By virtue of waltzing away with the top acting prizes at the recent Shuler Hensley Awards, Nick Eibler and McKenzie Kurtz participated in the 7th annual National High School Musical Theater Awards at the Minskoff Theatre on Broadway earlier this week. Neither won, but the experience proved beneficial to both.
Eibler, who recently graduated from West Forsyth High School, and Kurtz, a recent graduate of Milton High School, competed against 50 other students across the country at the June 29 event, also known as the Jimmy Awards. Both took part in opening and closing ensembles and nominee medleys.
Kurtz performed from Mary Poppins, which won her a 2015 Lead Actress Shuler, while Eibler sang from Nice Work if You Can Get It, for which he took home a Best Actor Shuler. Both are 18.
Their New York experience began last Wednesday with five days of master classes, private coaching and rehearsals with theatre professionals. Included in that was attending a performance of the Tony-winning musical An American in Paris, which included a talkback with some of the show’s performers.
Kurtz is a veteran of the Shuler Hensley Awards (which celebrate excellence in high school musical theater throughout Georgia), having performed four times, but she feels the national awards show is different from the local version. “The Jimmys are a more intensive kind of week,” she says. “It’s very taxing; it’s go-go-go all the time. The Shulers are more a celebration, more relaxed and fun, but both are great experiences for different reasons.”

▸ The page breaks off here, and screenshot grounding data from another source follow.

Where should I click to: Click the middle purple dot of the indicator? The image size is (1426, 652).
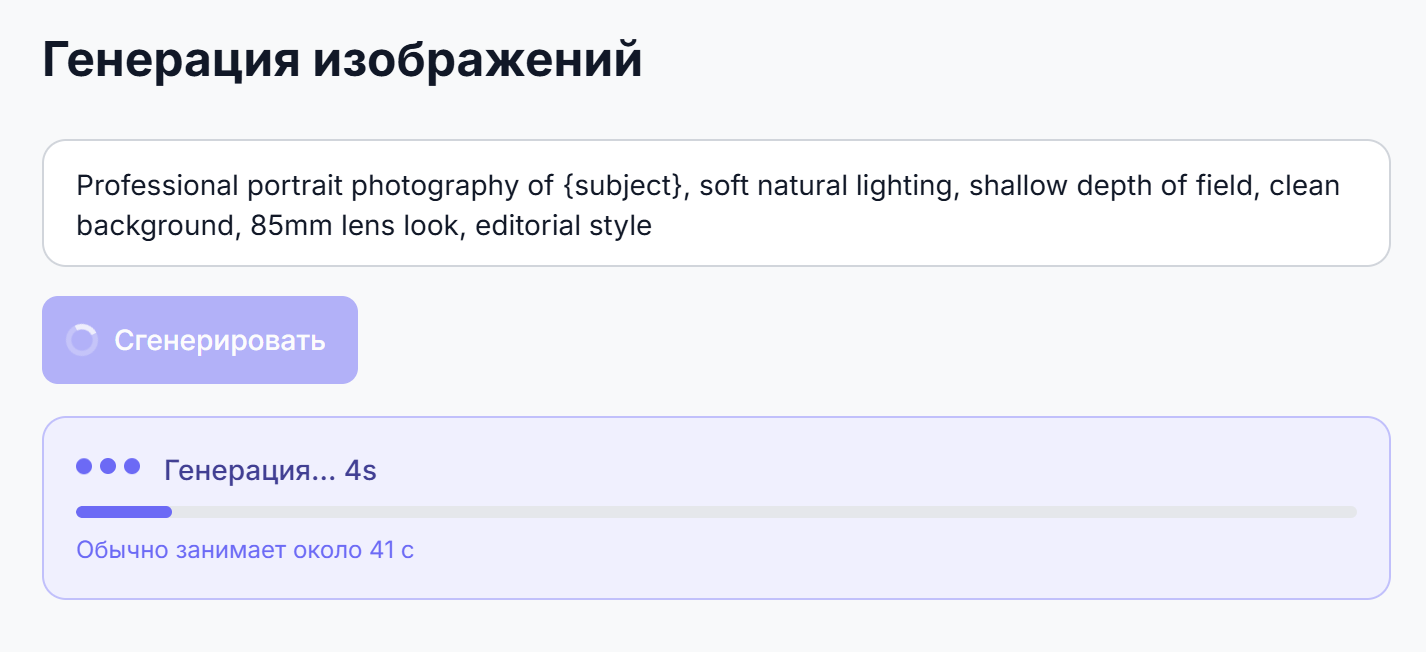click(x=108, y=466)
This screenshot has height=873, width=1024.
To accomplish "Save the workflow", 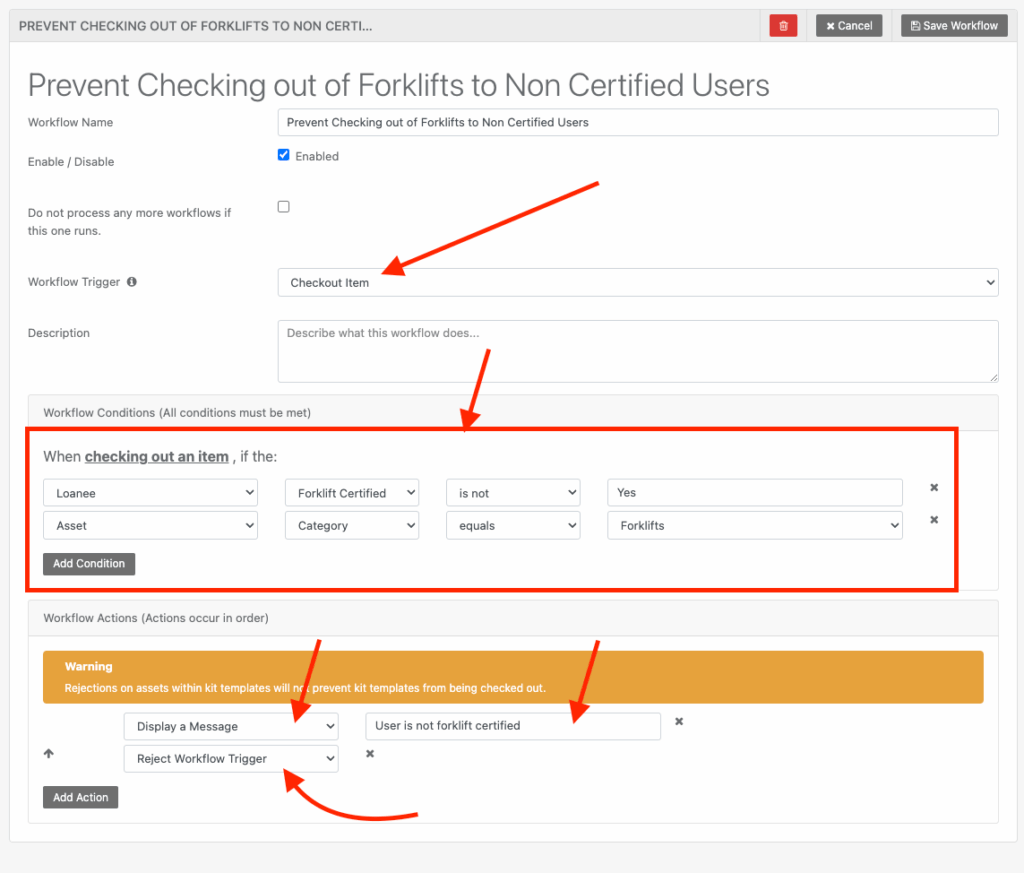I will coord(953,25).
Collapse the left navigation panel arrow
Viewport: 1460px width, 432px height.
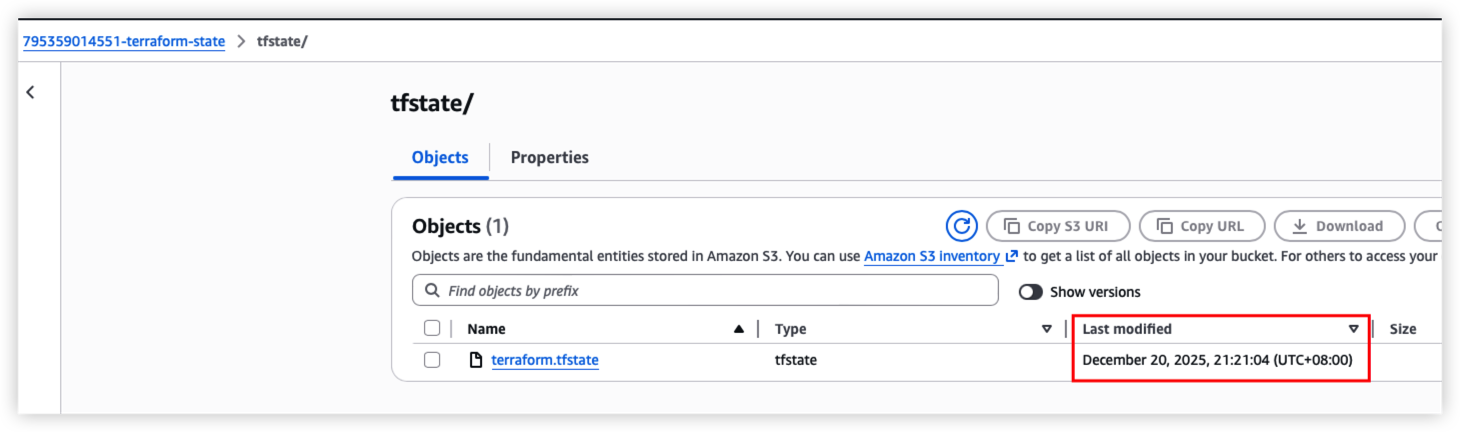click(30, 92)
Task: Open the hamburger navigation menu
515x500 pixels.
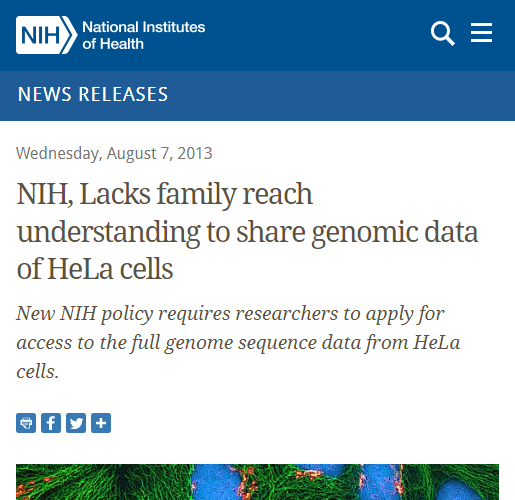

This was not her first time at the Jimmys, either. Two years ago, she advanced to the national competition by winning a Lead Actress Shuler for her work as The Lady of the Lake in Monty Python’s Spamalot. “The first time you’re in amazement,” she says. “You’re glad to be there. This time, I knew more what I was getting into, what was going to happen, and I think I was more prepared for the crazy week. It renewed my passion for theater. This is why I want to do this with my life.”
Eibler went to watch Kurtz, his best friend, when she performed at the Jimmy Awards two years ago, but this was his first time as a participant. The five days were more than he could ever have imagined.
“Getting to perform on a Broadway stage was incredible, as was working with so many talented people,” he says. “(Broadway performer) Adam Cantor was our vocal coach.”
Natalie Barrow, director of arts education and community outreach for ArtsBridge Foundation, formerly known as the Cobb Energy Performing Arts Centre Foundation, and the director of the Shuler Awards, escorted Eibler and Kurtz on their trip. For her, seeing them interact and work hard was a great reflection on Georgia’s talent.
“I am so incredibly proud of how they represented Georgia in New York,” she says. “Seeing them with their peers, working so hard and dedicating everything they have, continues to prove how vital arts education is in student’s lives.”
Both Kurtz and Eibler have been performing from early ages and consider themselves lucky that they have received educations that have allowed them to pursue their dreams.
As a senior, Eibler got to star in both Nice Work If You Can Get It as well as Big Fish. “I feel we are both fortunate to be able to go to public schools with great performing arts programs,” he says. “I know I would not be the performer I am without all the people I have gotten to work with. Doing so many roles has allowed me to develop other parts of me as a performer and allowed me to be more versatile.”
The pair have also been influenced locally by Hensley, the Tony Award-winning actor who hails from the area and moved back home a few years ago. “Really just by being around him the last four years and watching him work, that has been almost advice enough,” says Kurtz. “Not direct advice, but a great thing to see.”
Both performers will be pursuing musical theater careers — Eibler will be attending Texas State University in the fall and Kurtz will be going to the University of Michigan.
“I think the Shuler Awards have established a great theater community in Georgia, and they really make a lot of connections between students who may be far away from each other,” Kurtz says. “They showcase every school in the state, and we have met some of our closest friends by meeting them at the Shulers.”
Though the landscape for Atlanta artists has changed over the last decade, with plenty of work available in the area, the two plan to move to New York. During the summer, Eibler would like to land some Atlanta acting gigs, but they both feel it’s essential to be in the heart of the city to pursue their theater careers just after college.